▶ **SELECTED TEXT**:
════════════════════

Joan M. Gruber Ridley, CFP™, CEPA

As we meet with business owners we are constantly reminded that most are unaware of what potential acquirers are looking for when they are in anacquisition mode. To some extent, the type of business or industry will define the deal breakers. Some can be determined by a quick glance at the basic information produced by the mergers and acquisitions group representing the seller. This means that the acquiring entity knows what it is looking for and can quickly root through numerous summaries. Such a search becomes a process of elimination. Quality mergers and acquisitions firms will look at several businesses before accepting an assignment to find an acquirer because they work chiefly for a success fee. If your business does not go to closing, they don’t make money. If you are thinking that you will get in front of a buyer and “explain”, chances are you will never have that opportunity. You have to first sell yourself to the mergers and acquisitions firm before they will take you on. The following is a list of the most common deal killers if you are seeking top dollar for your business, and, how to address them.

  1. Unrealistic Price and Term Expectations
    Retain a credentialed business valuation professional to prepare an opinion of value long before your business is in play. Do not rely on industry hear-say or well-meaning advisors who do not prepare business valuations as a profession. A well-prepared valuation will yield a great deal of useful information.
  2. Inexperienced or Uncooperative Advisors
    Take stock of your team of advisors when preparing to exit and replace uncooperative or inexperienced advisors with those who are up to the task.
  3. Low Market Share
    Take a look at your business model, marketing plan, sales force, management, executives, operations, and financial record-keeping. The clue to why your business has poor market share can often be found in one or more of these areas. Increasing market share involves far more than just hiring more sales people.
  4. No “Secret Sauce”
    Create a product, service, or process that is needed and unique and then retain an experienced intellectual property attorney to take steps to protect it. Create something that the most attractive buyer wants.
  5. Unattractive Business Model
    What business are you really in and will it drive value through many business cycles? Maybe you have been offering the wrong product or service, or maybe your pricing is wrong. Develop strategies to insure recurring revenues, resulting in sustainable and increasing cash flow. Develop a sound plan that can withstand competition and market downturns.
  6. Lack of a Functioning Marketing Plan
    Have a clear, written, plan to develop a steady flow of profitable business with a defensible strategic plan for growth. Analyze the profitability of each product or service and tie that into how you compensate your sales force.
  7. Unproductive Sales Force
    Maintain a sales force that is constantly bringing in profitable business consistent with the marketing plan. Hire a sales management consultant or an in-house sales manager to maximize your sales team’s performance. Let go of any salesperson who does not perform.

════════════════════

▶ **EXERCISES**:
1. Return the passage from the article on deal killers starting with "Create a product, service, or" and going on through "your sales force.", word for word.
2. Answer these questions from the article on deal killers:
(a) Why do quality mergers and acquisitions firms look at several businesses before accepting an assignment?
(b) What kind of professional should be retained to protect a unique product, service, or process?
(c) What should be done with a salesperson who does not perform?
Rely only on the article on deal killers for your answers.

▶ **PROVIDED DATA**:
════════════════════

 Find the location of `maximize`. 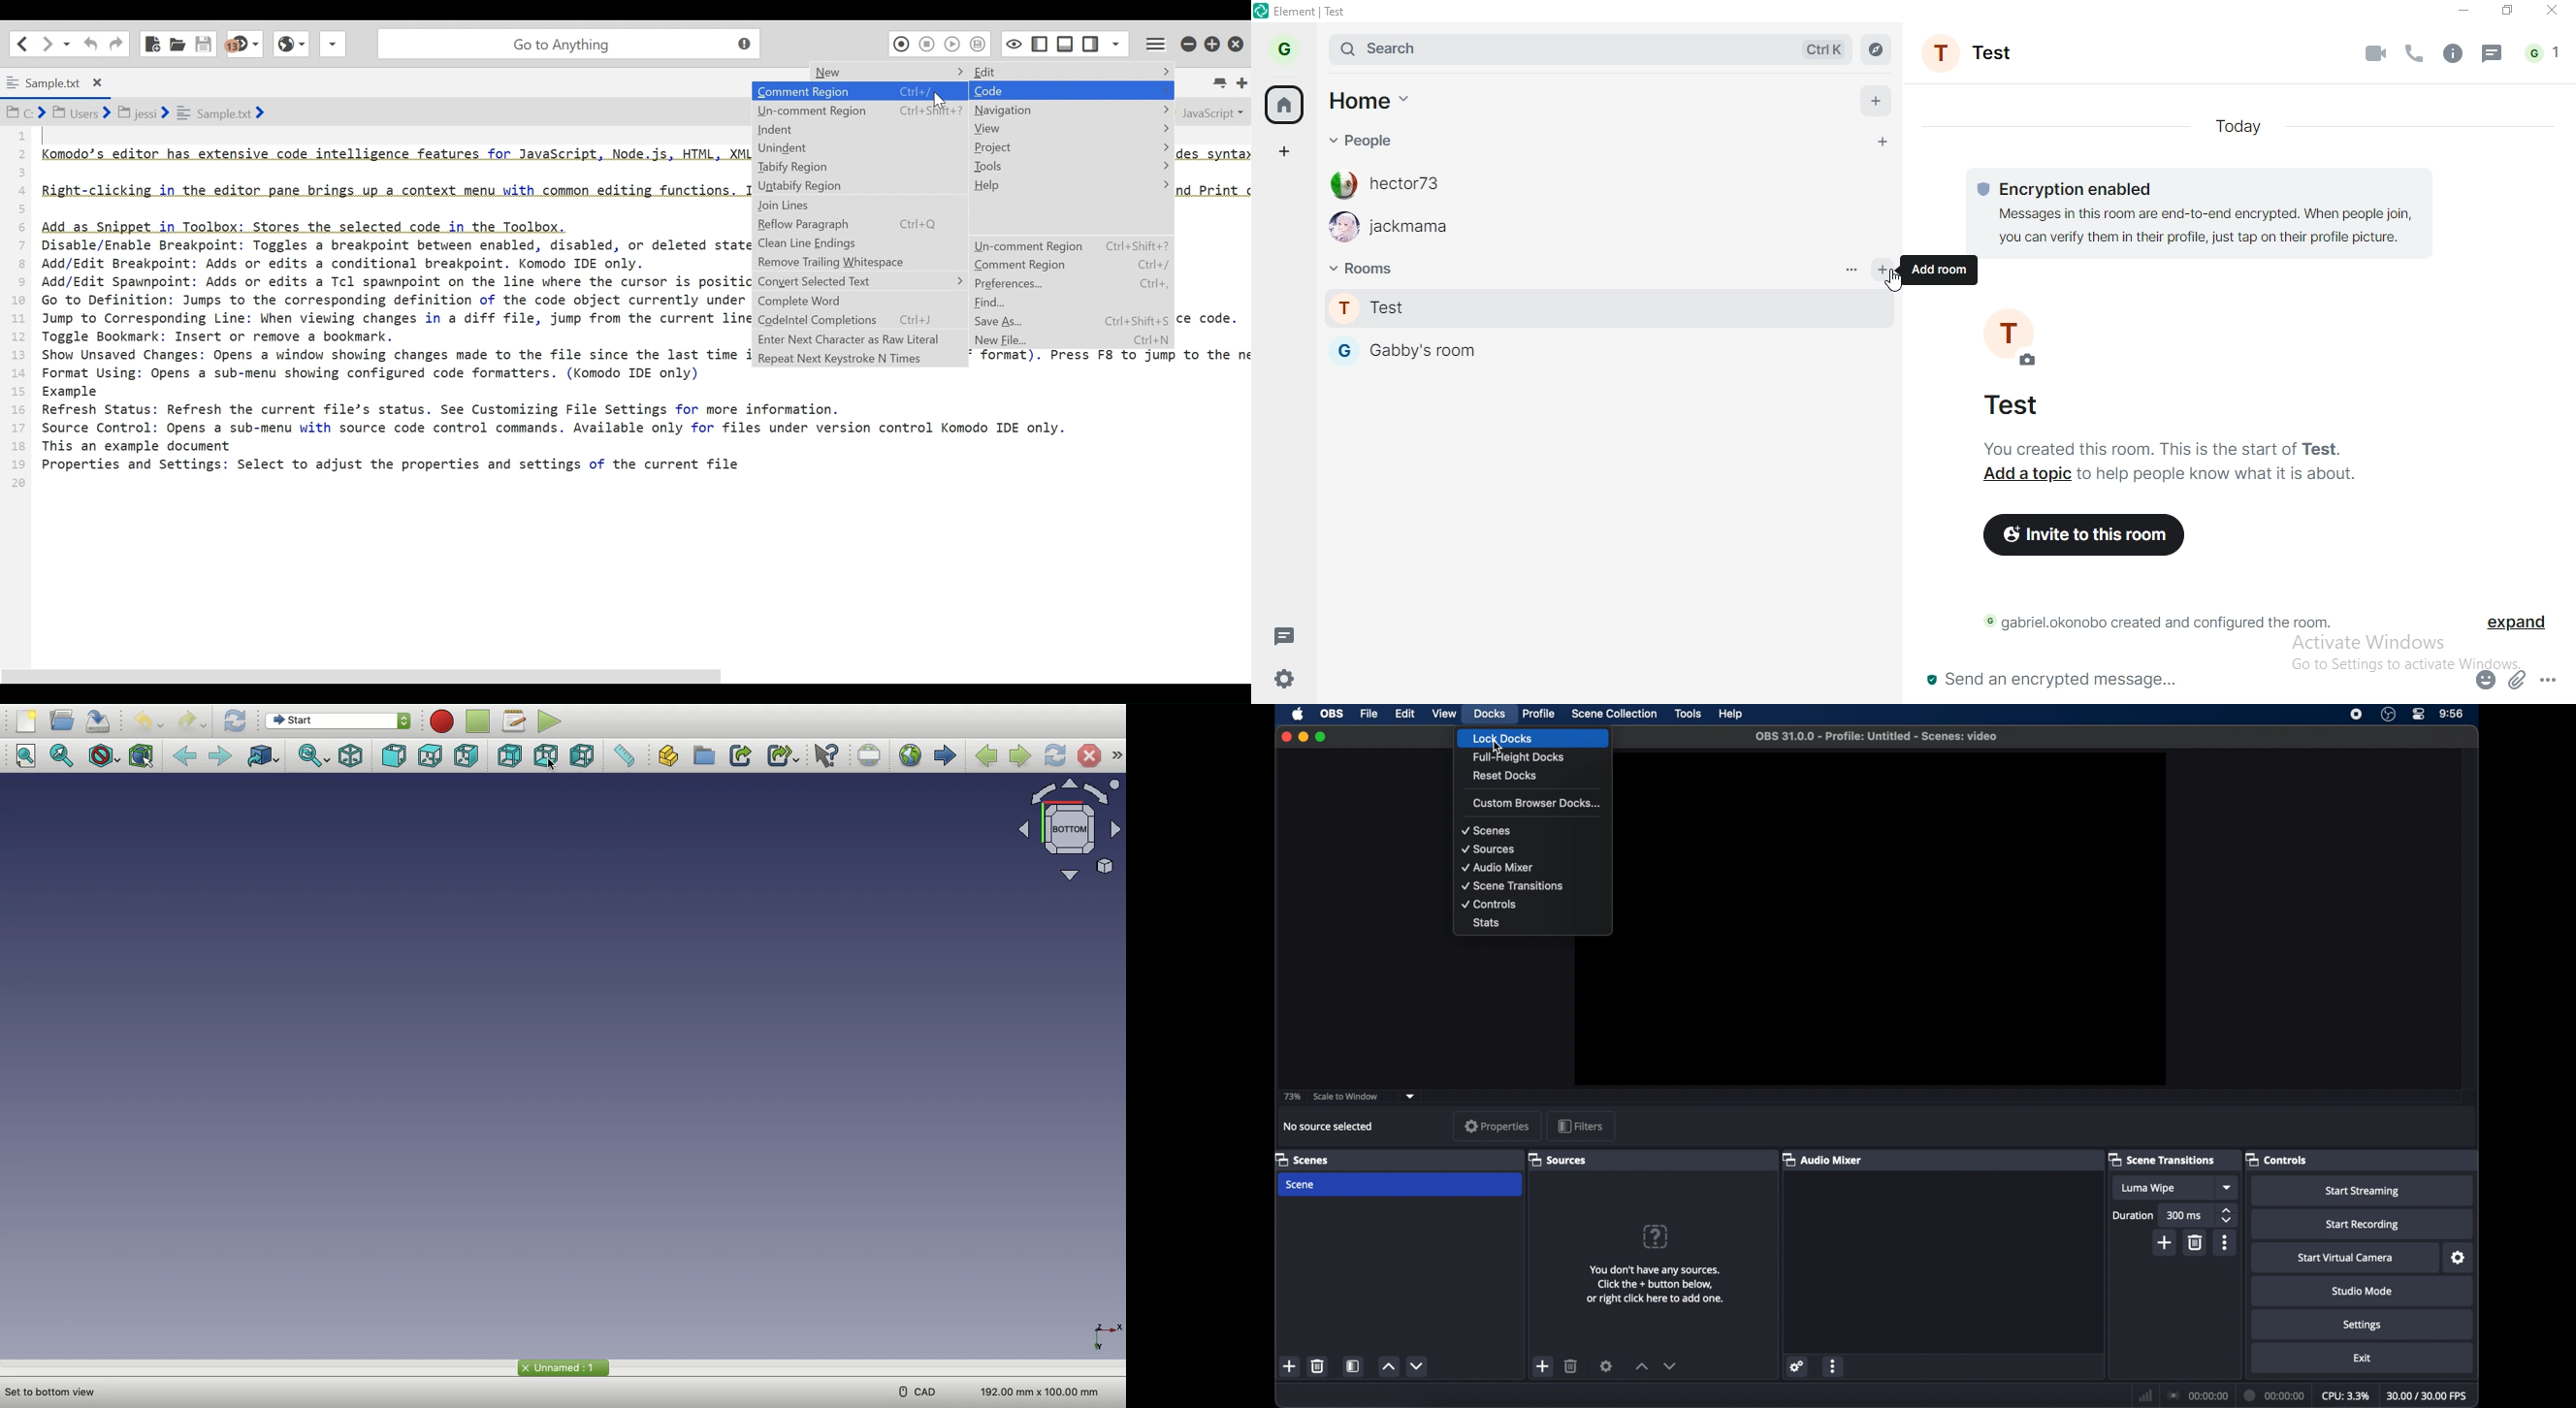

maximize is located at coordinates (1320, 737).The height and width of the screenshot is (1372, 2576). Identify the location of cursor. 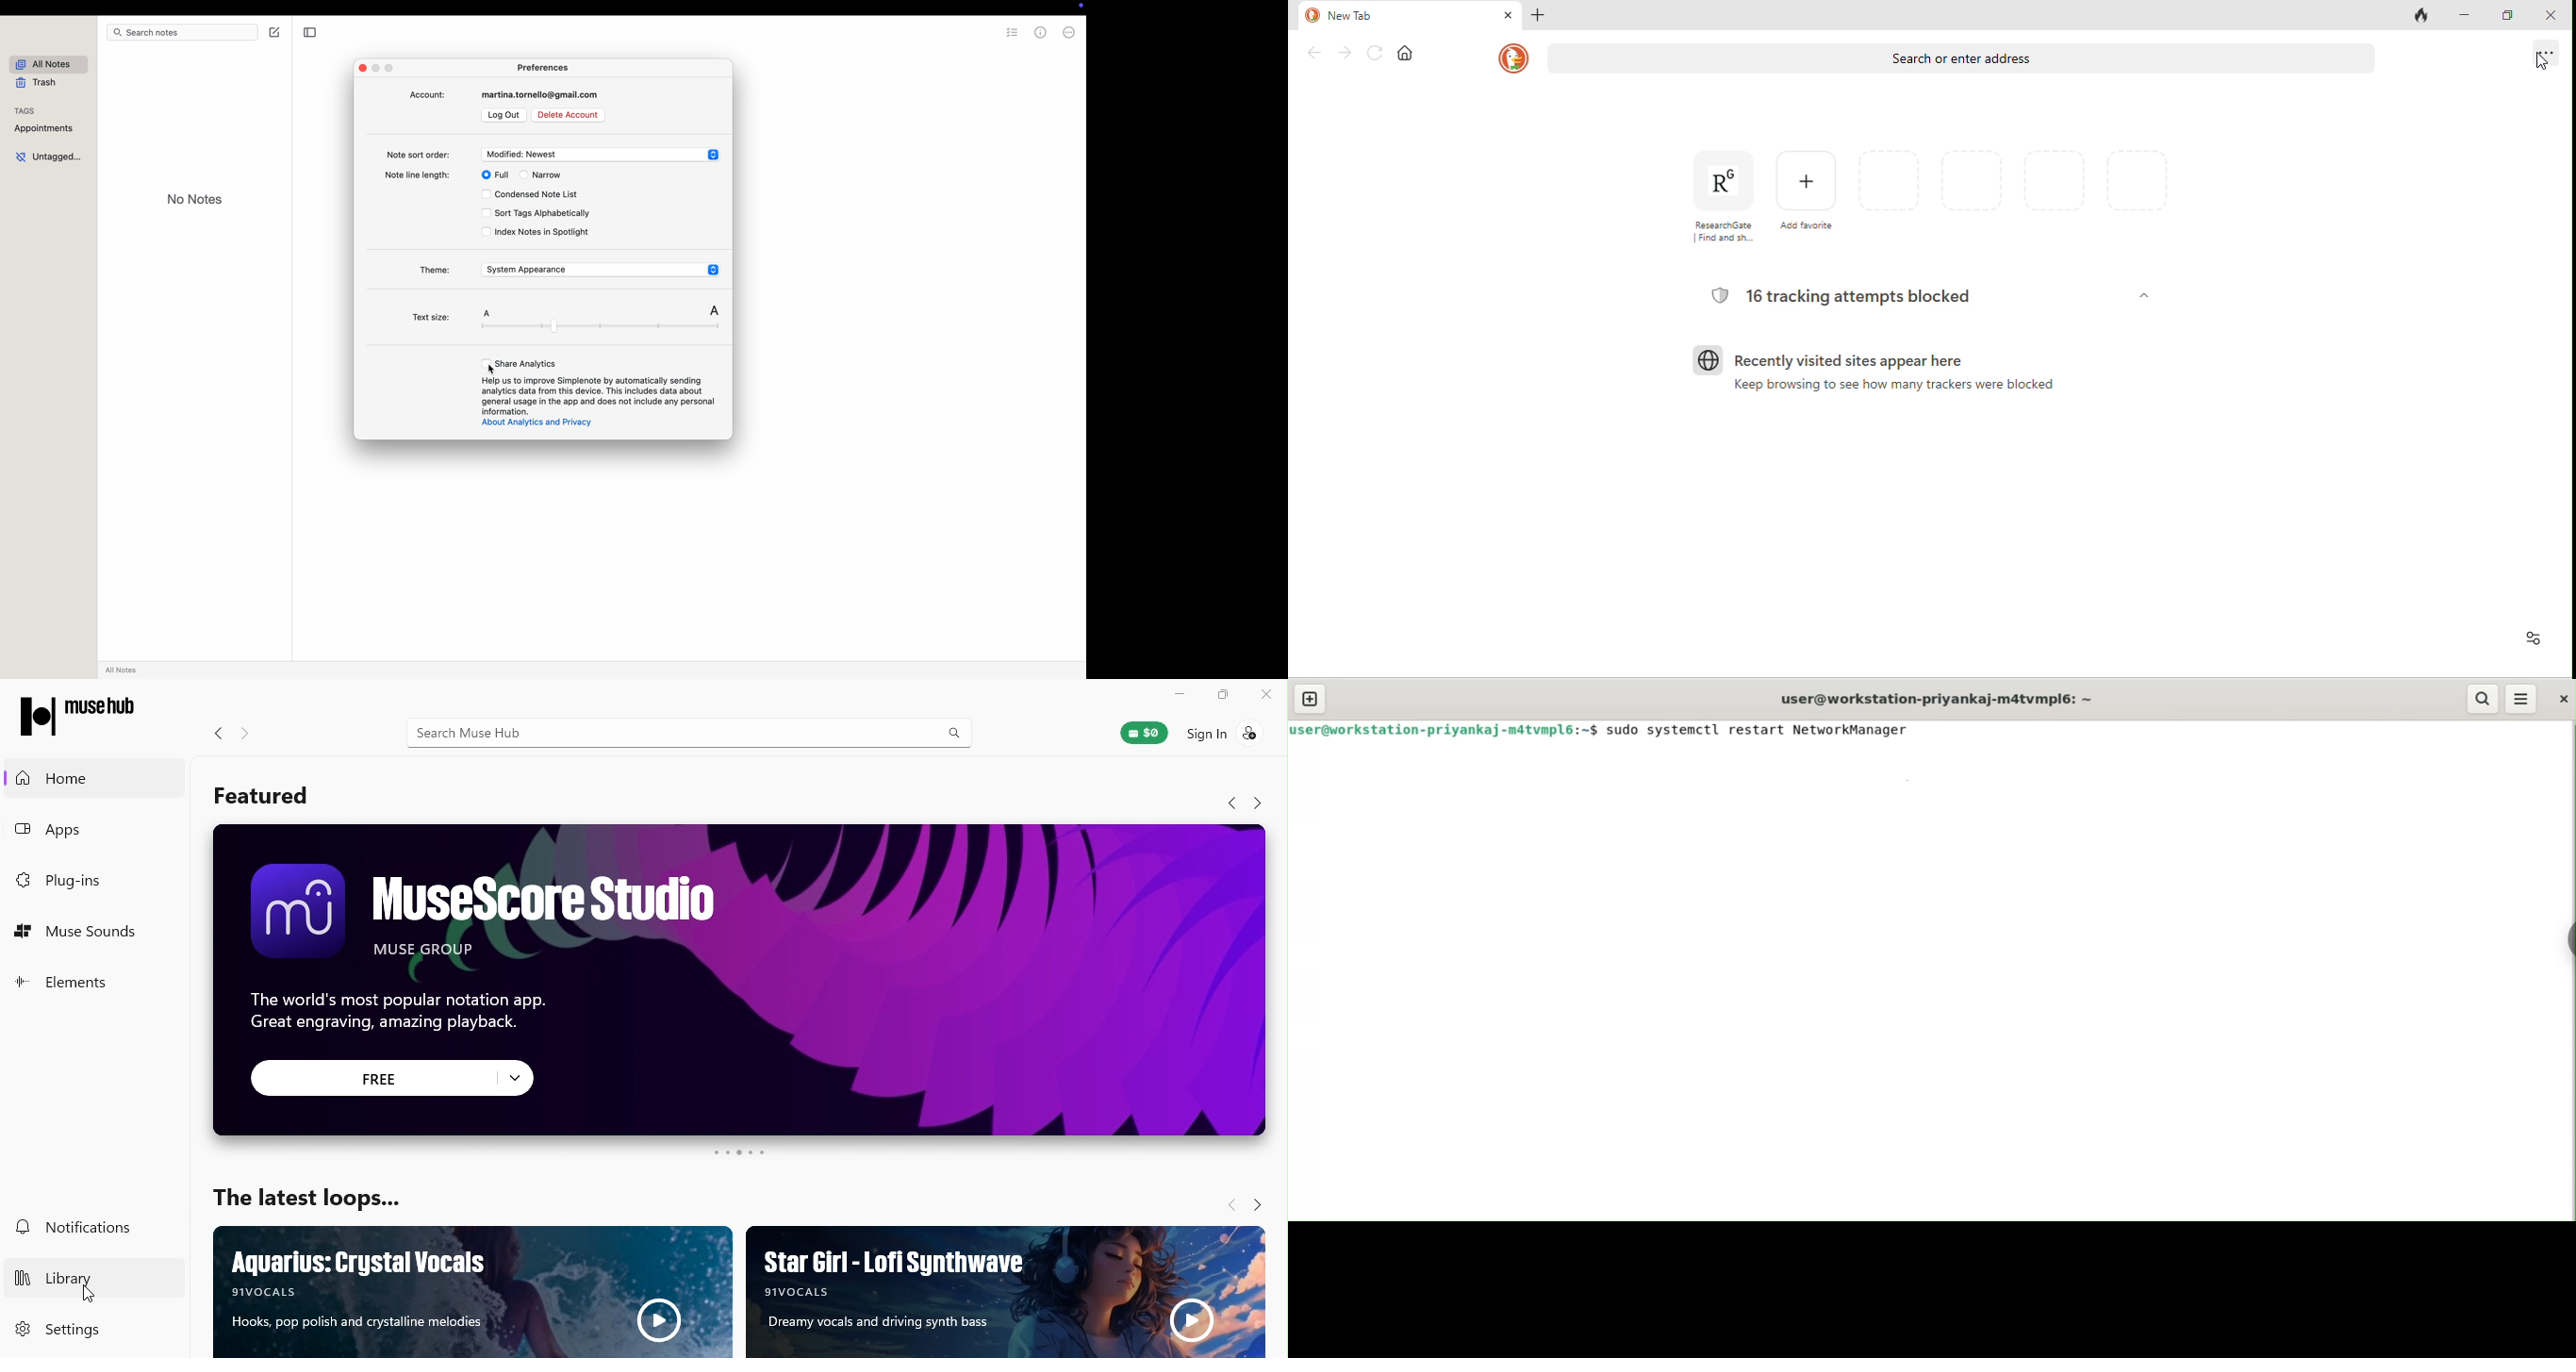
(488, 366).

════════════════════

▶ **RESULTS FOR THE EXERCISE**:
1.
Create a product, service, or process that is needed and unique and then retain an experienced intellectual property attorney to take steps to protect it. Create something that the most attractive buyer wants.
  5. Unattractive Business Model
    What business are you really in and will it drive value through many business cycles? Maybe you have been offering the wrong product or service, or maybe your pricing is wrong. Develop strategies to insure recurring revenues, resulting in sustainable and increasing cash flow. Develop a sound plan that can withstand competition and market downturns.
  6. Lack of a Functioning Marketing Plan
    Have a clear, written, plan to develop a steady flow of profitable business with a defensible strategic plan for growth. Analyze the profitability of each product or service and tie that into how you compensate your sales force.

2.
(a) They work chiefly for a success fee.
(b) An experienced intellectual property attorney.
(c) Let that salesperson go.